Segment Start: Available records

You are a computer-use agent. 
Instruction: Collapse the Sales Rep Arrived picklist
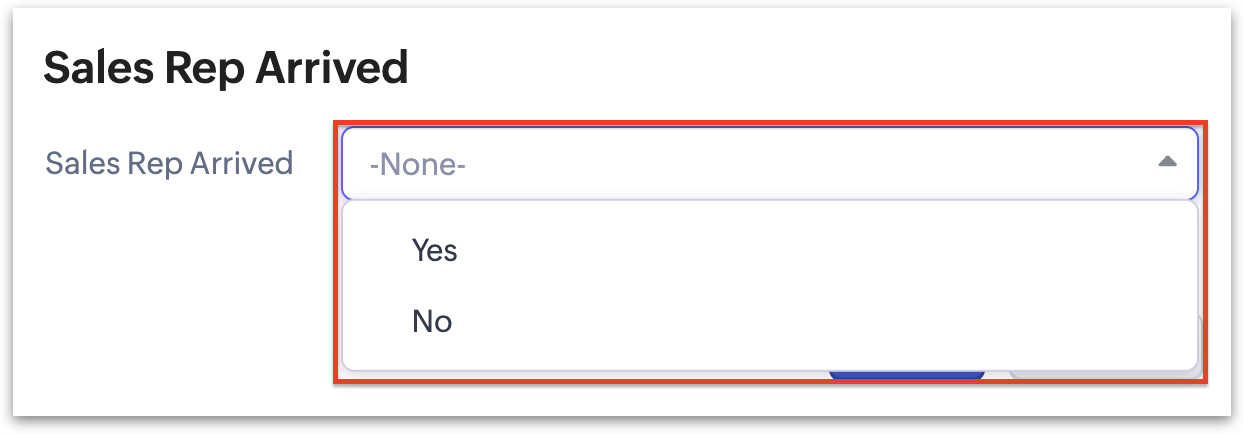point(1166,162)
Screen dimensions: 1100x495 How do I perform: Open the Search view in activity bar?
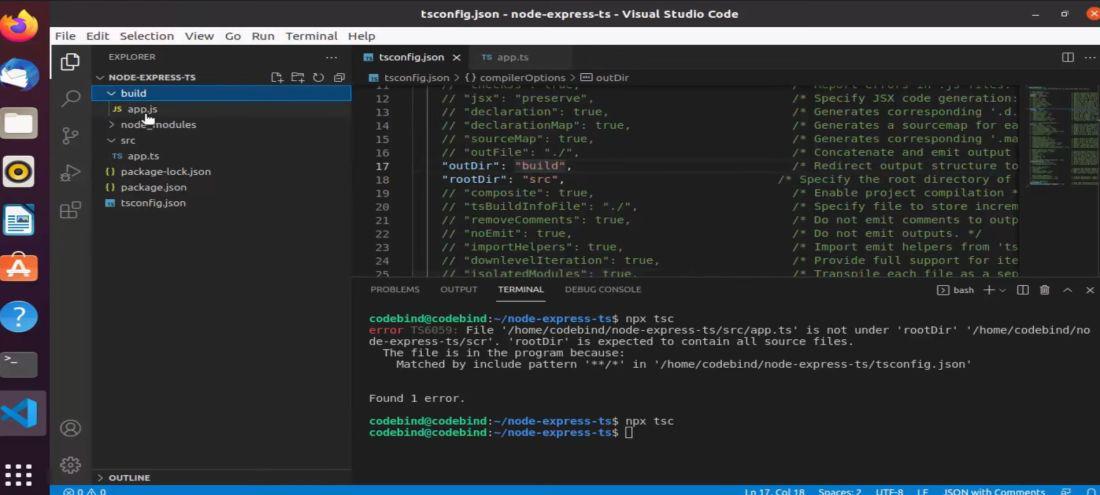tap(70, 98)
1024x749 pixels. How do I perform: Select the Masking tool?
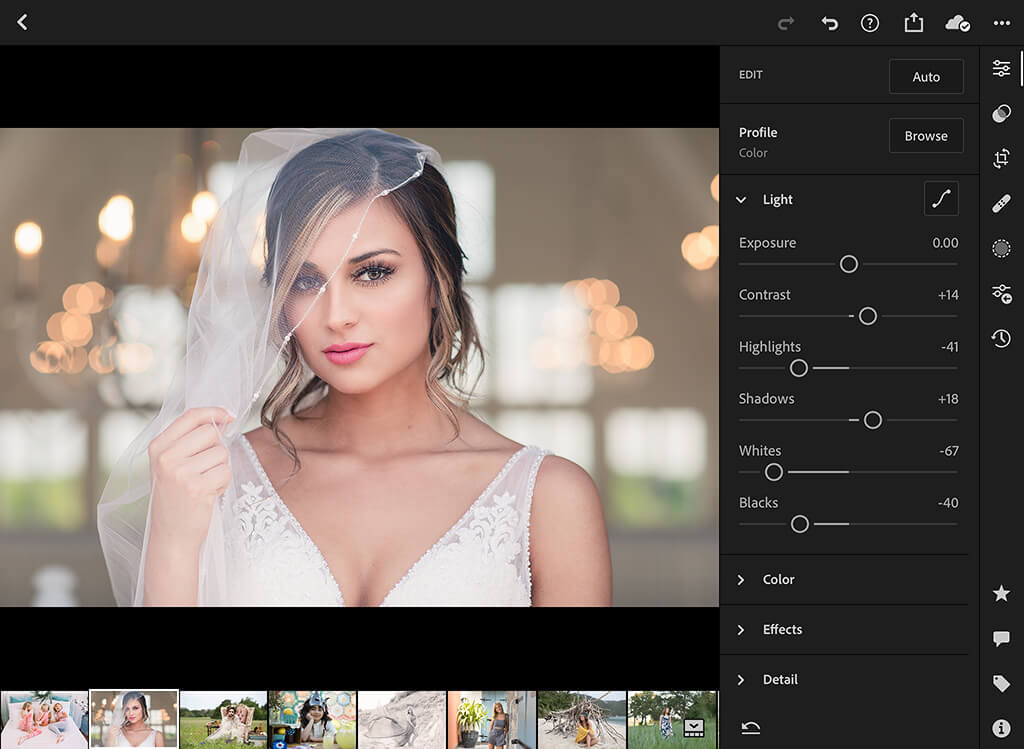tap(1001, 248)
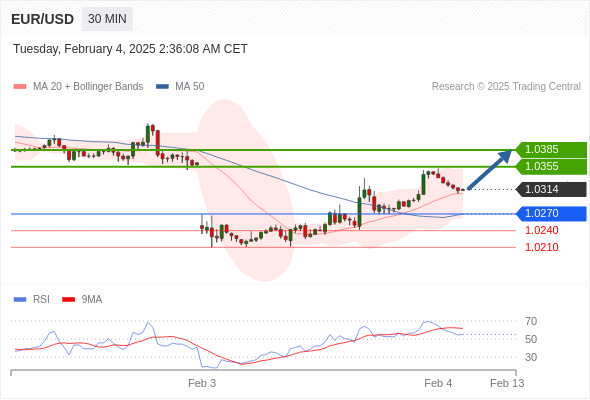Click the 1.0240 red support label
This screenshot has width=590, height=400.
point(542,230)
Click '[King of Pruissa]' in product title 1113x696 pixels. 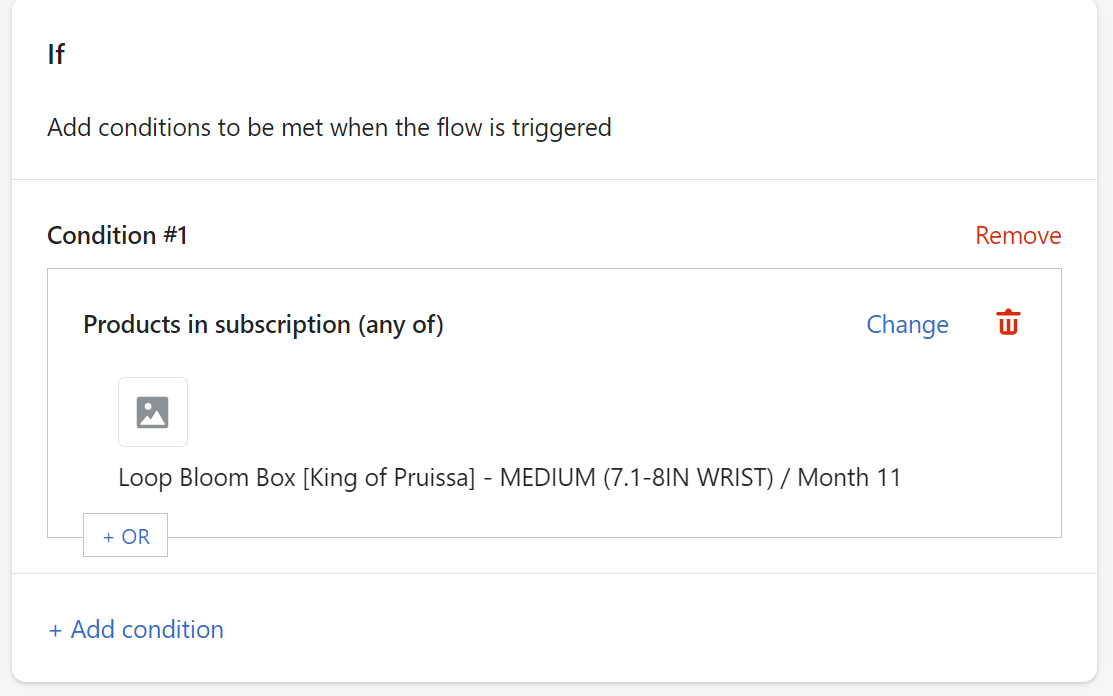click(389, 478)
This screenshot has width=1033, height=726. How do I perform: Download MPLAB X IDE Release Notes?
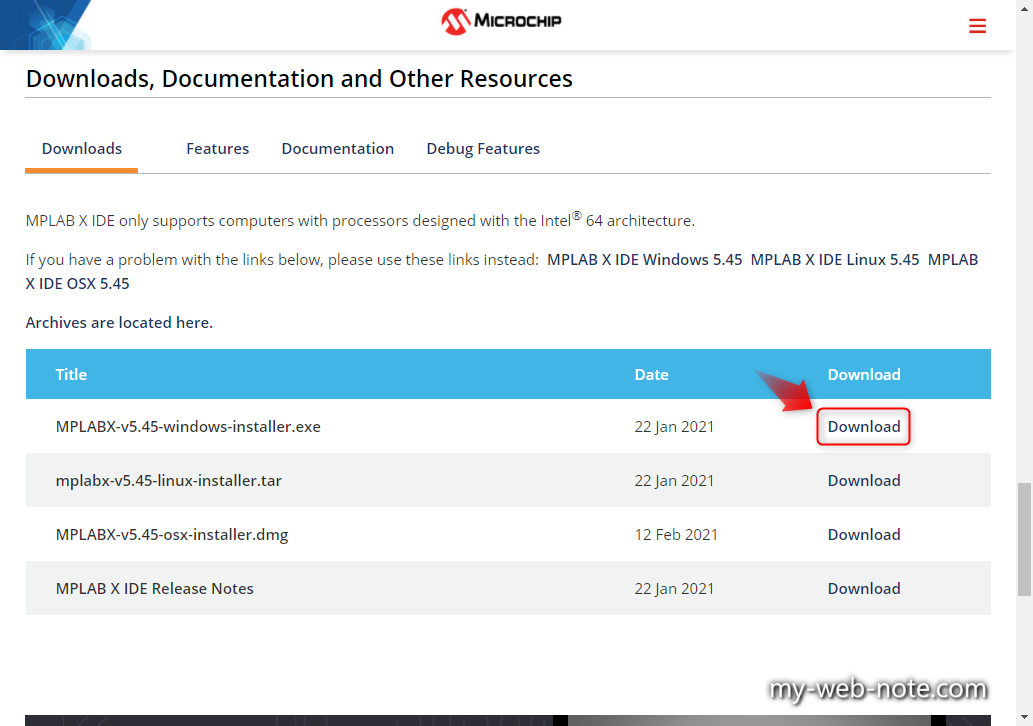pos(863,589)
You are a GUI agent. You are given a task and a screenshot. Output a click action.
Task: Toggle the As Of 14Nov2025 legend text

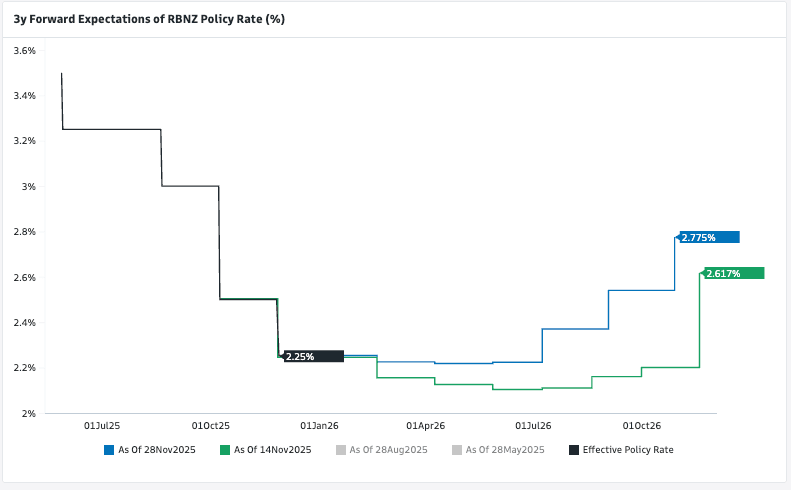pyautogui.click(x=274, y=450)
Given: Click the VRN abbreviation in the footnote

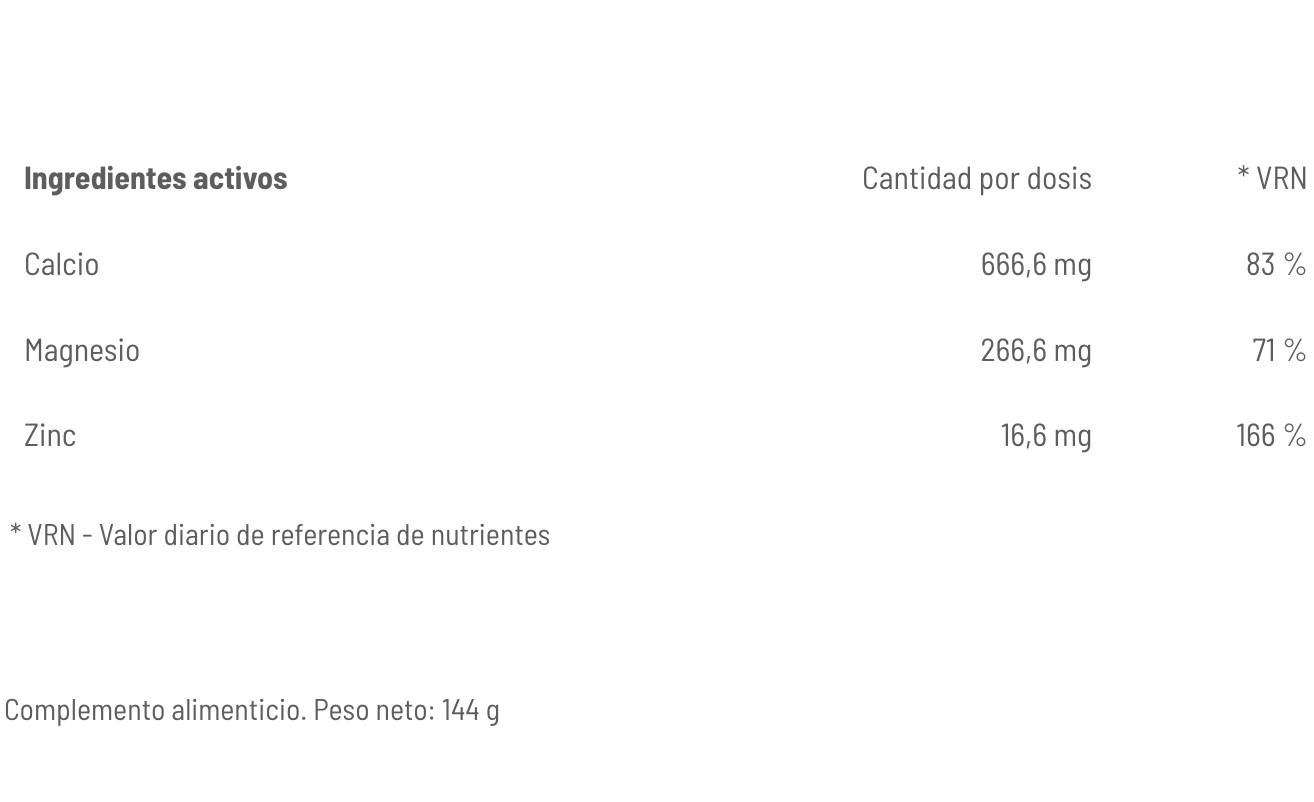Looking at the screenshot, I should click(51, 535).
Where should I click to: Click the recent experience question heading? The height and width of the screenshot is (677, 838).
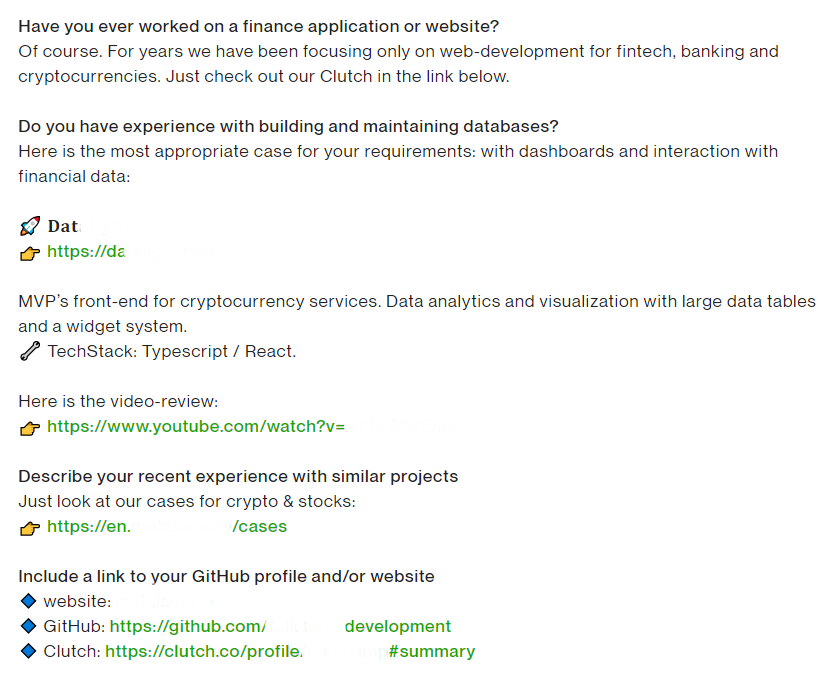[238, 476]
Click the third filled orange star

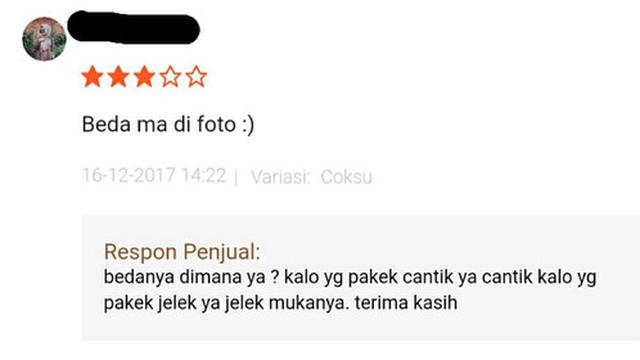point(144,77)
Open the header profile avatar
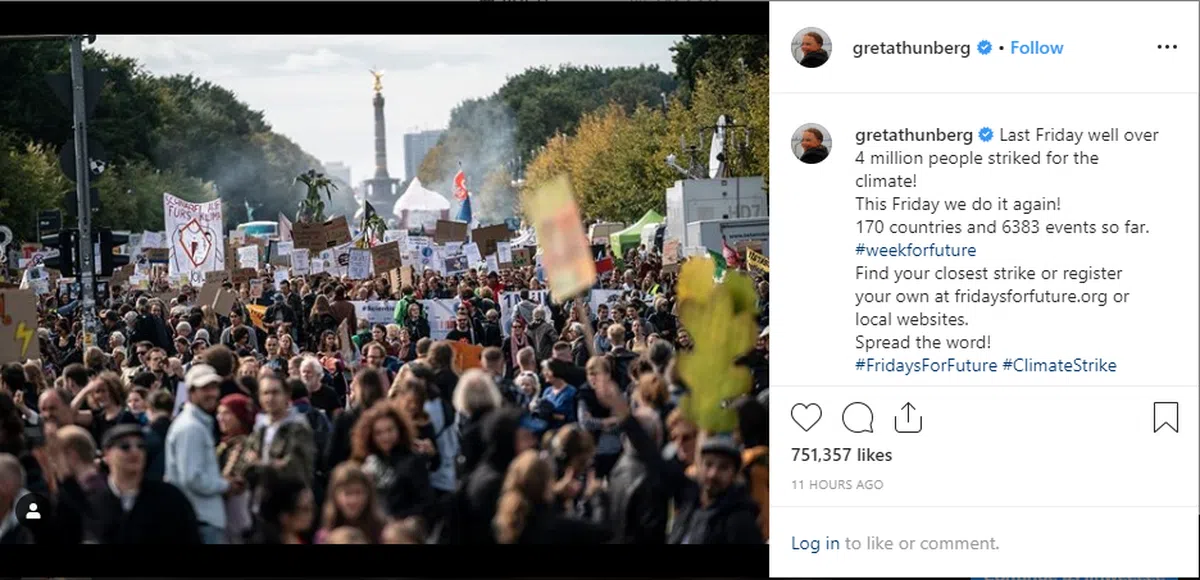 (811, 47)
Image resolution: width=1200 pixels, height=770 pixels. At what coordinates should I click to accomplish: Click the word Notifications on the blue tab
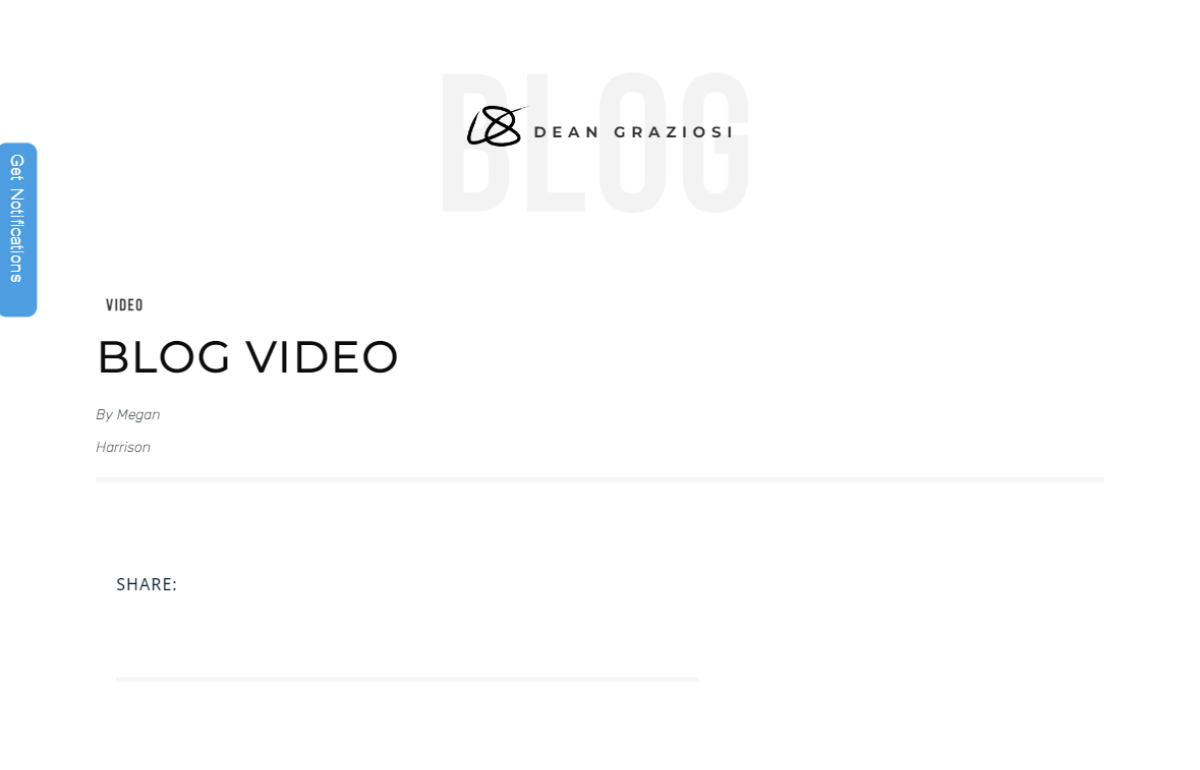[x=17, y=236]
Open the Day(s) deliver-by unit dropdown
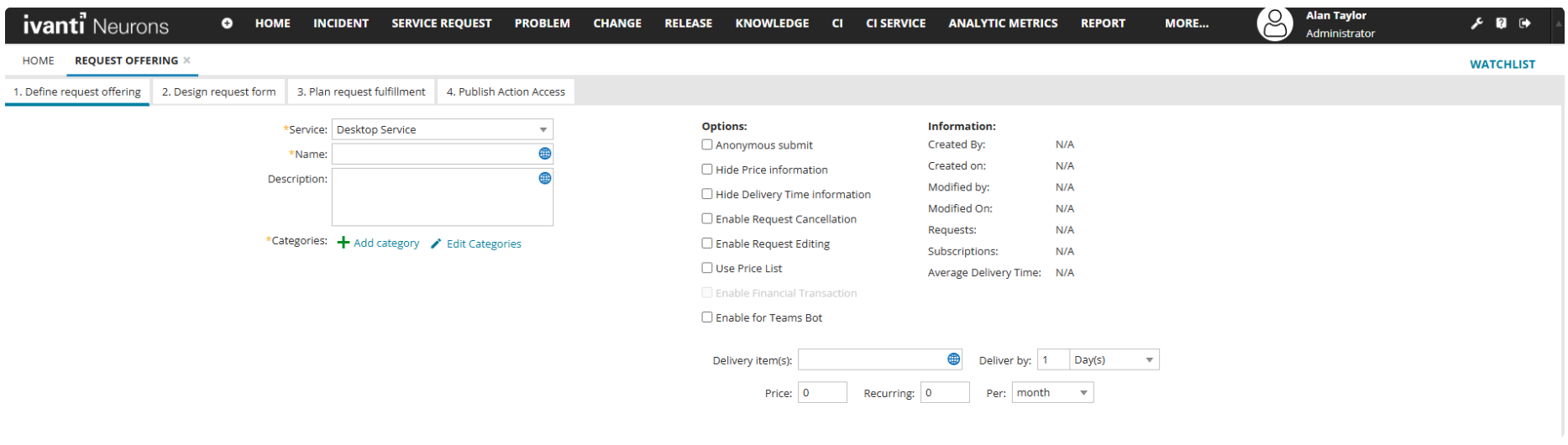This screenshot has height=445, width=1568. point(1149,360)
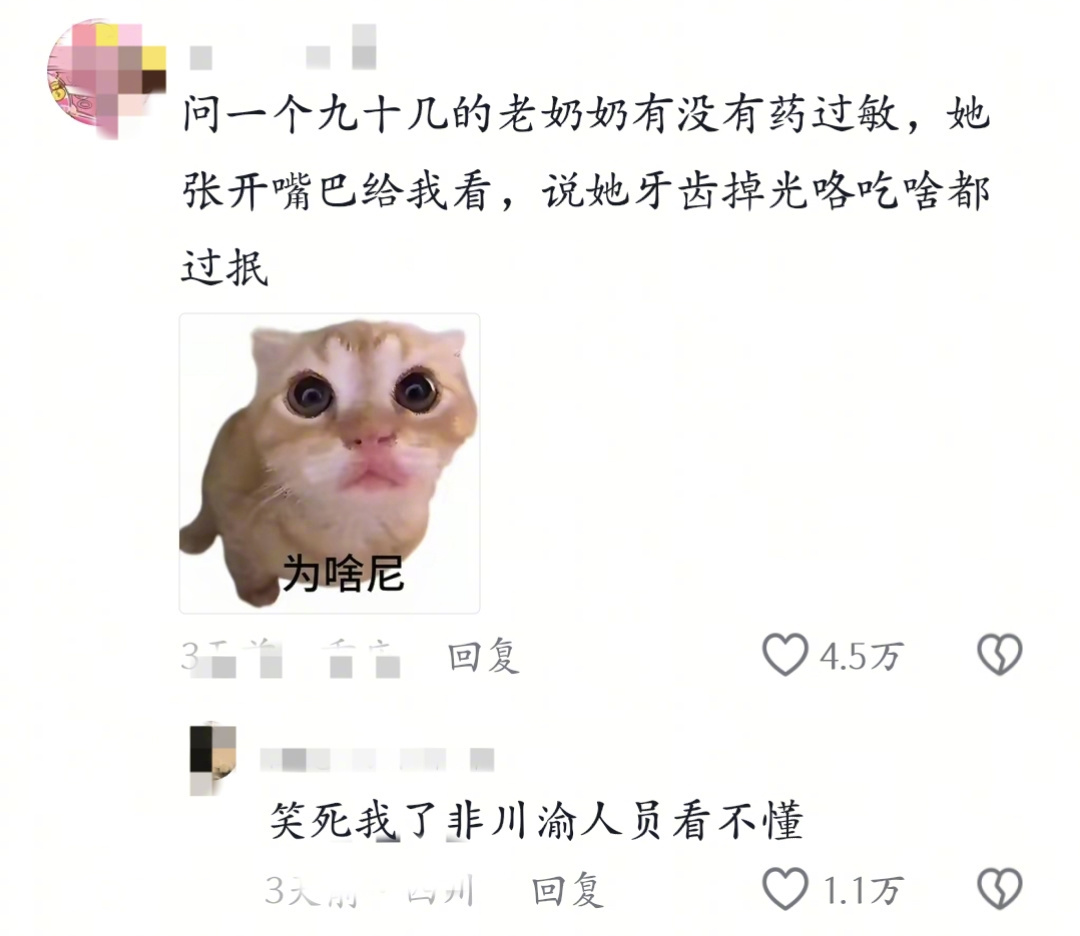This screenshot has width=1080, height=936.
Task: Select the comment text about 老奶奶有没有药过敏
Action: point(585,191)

Segment End: Available records

■ About this task ■
Set down the line containing "Click the third filled orange star" and every line after it up to the end of the material, exactly as written, but not the pictures.

■ Solution ■
Click the third filled orange star

point(144,77)
Open the header profile avatar
 (811, 47)
Image resolution: width=1200 pixels, height=770 pixels. At what coordinates should I click to accomplish: Click the word Notifications on the blue tab
[x=17, y=236]
Open the Day(s) deliver-by unit dropdown
This screenshot has height=445, width=1568. point(1149,360)
This screenshot has width=1080, height=936.
Task: Select the comment text about 老奶奶有没有药过敏
Action: point(585,191)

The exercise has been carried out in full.